In the present invention, “having CaO, SiO ₂ and a fluorine compound as a basic component” means that the content of each target component is at least 5% by mass or more, and the total content is 70% by mass or more. It means that.

  In the following description, “%” means “mass%”.

  The mold flux of the present invention stabilizes the crystallization in the film, thereby suppressing the influence of the crystallization inhibition due to the inclusion of the transition metal oxide, and relaxing while maintaining the lubricity in the mold. A cooling effect can be exhibited. Therefore, the use of the mold flux of the present invention prevents the vertical cracking of the slab surface while maintaining a good lubricating action in the mold even when casting a subperitectic steel that is prone to surface cracking. be able to.

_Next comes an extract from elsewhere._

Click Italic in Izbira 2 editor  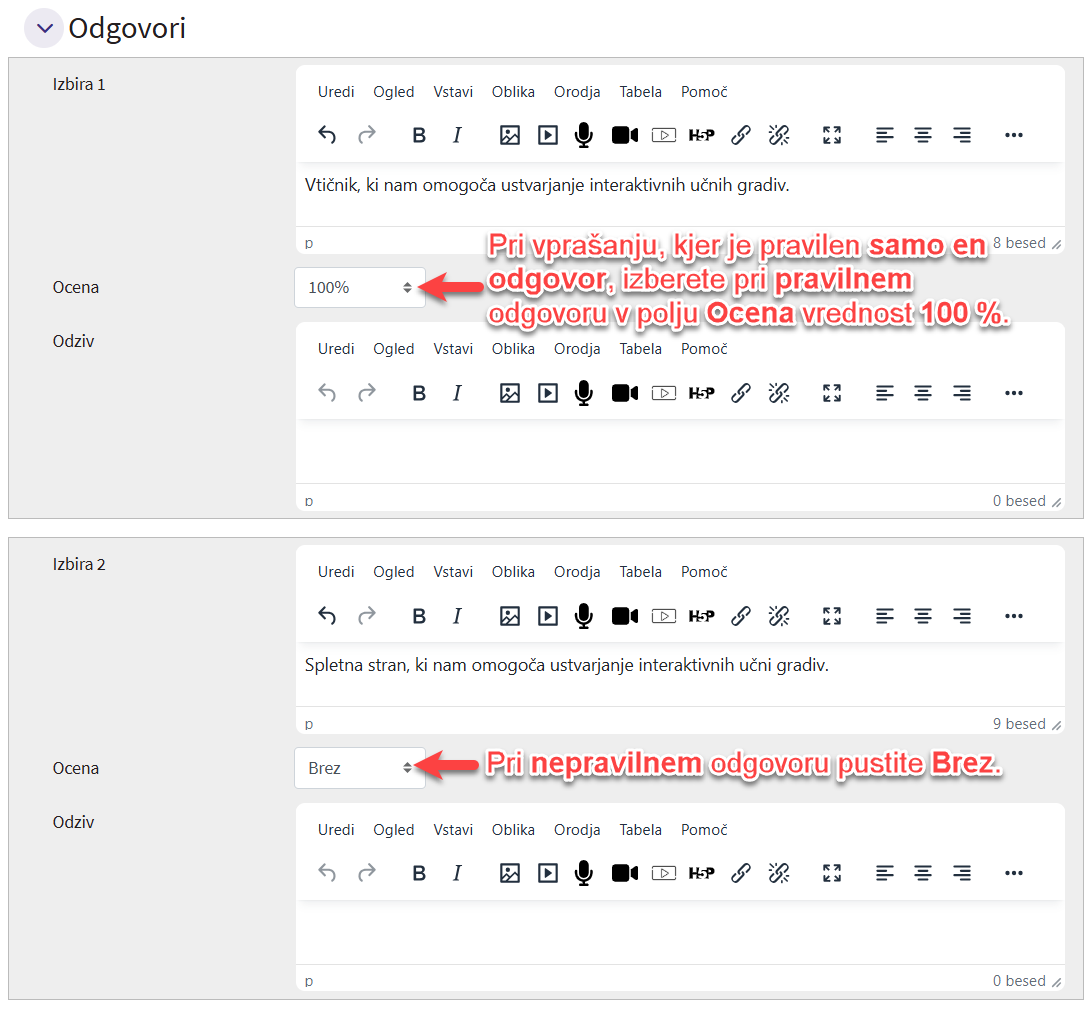pos(457,616)
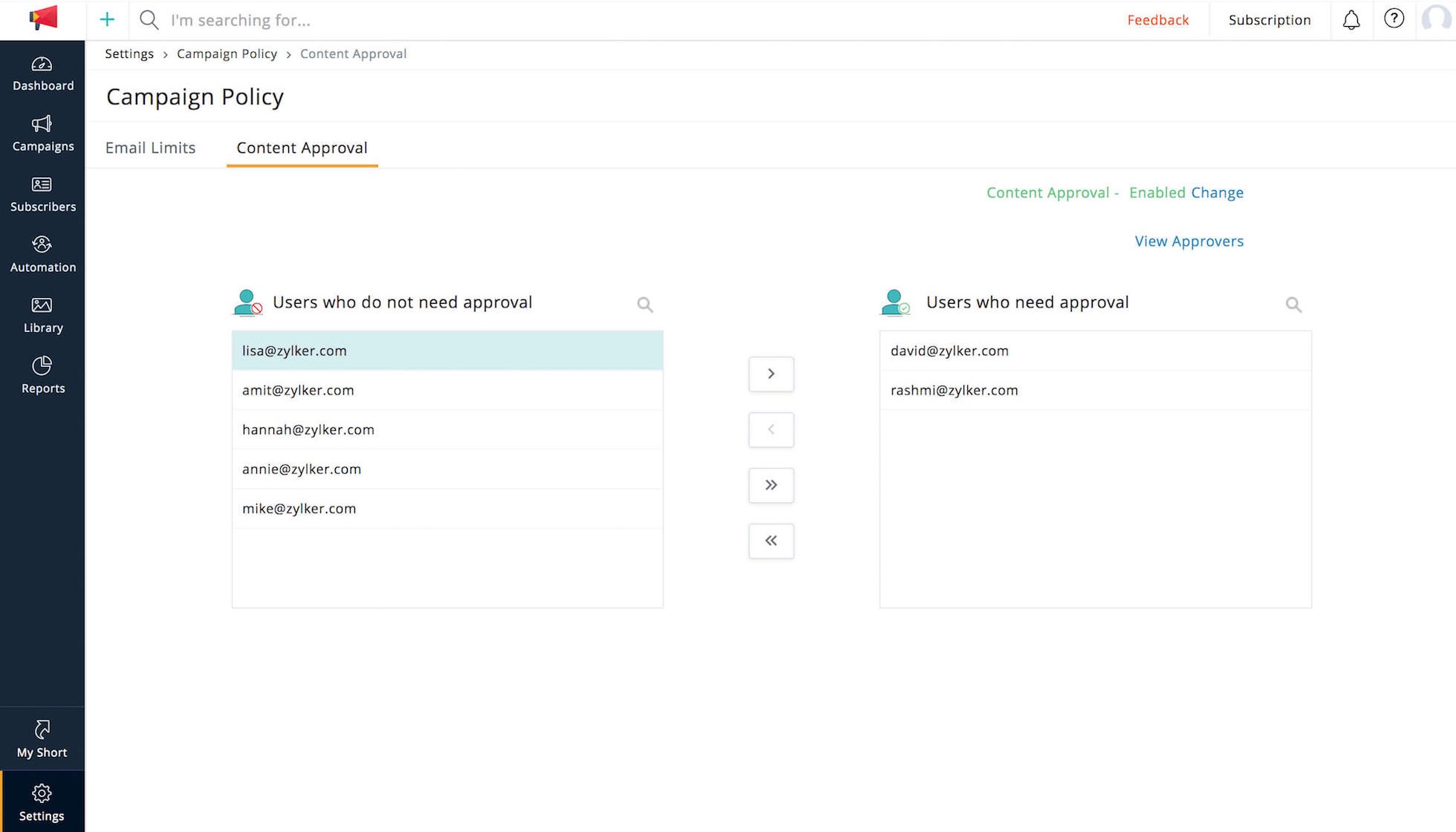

As described above, the present invention comprises CaO, SiO ₂ and a fluorine compound as basic components, and further, oxidation of one or more of transition metals such as Cr, Mn, Fe, Co, Ni, Cu and Mo. A mold flux for continuous casting of steel characterized by containing 1.0 to 10% in total and satisfying the relationship represented by the above formulas (1), (2) and (3) It is. Hereinafter, the mold flux for continuous casting according to the present invention will be described in more detail.

1) Inhibition of heat flux increase in the mold The present inventors have stabilized the crystallization of the mold flux, thereby making it less susceptible to crystallization inhibition due to the addition of transition metal oxides and suppressing radiant heat transfer. The method of exerting the effect was examined. As a result, after adjusting the mold flux composition to the composition within the primary crystal region of caspodyne, it is possible to exhibit an unprecedented slow cooling effect by containing an appropriate amount of transition metal oxide. It was.

As a method for adjusting the component composition of the mold flux to the component composition of the primary crystal region of caspodyne, for example, Patent Document 4 deals with the component composition of the mold flux as a quaternary system of CaO—SiO ₂ —CaF ₂ —NaF, A method is disclosed in which the component is adjusted so that the phase appearing by the component composition matches the primary crystal region of caspidine. And the composition range which is easy to crystallize the caspodyne disclosed in the literature is substantially in agreement with the primary crystal region of caspodyne published in Non-Patent Document 1 thereafter.

The method for adjusting the phase relationship disclosed in Patent Document 4 comprises adjusting the concentration ratio of CaO, SiO ₂ and CaF ₂ and adjusting the concentration of components such as NaF, further Al ₂ O ₃ and MgO. The adjustment of the concentration ratio of CaO, SiO ₂ and CaF ₂ is an adjustment for setting the ratio of the concentrations of these three components to the composition in the primary crystal region of caspodyne, and the concentration of NaF, Al ₂ O ₃ , MgO Is an adjustment for optimizing physical properties such as a freezing point and viscosity.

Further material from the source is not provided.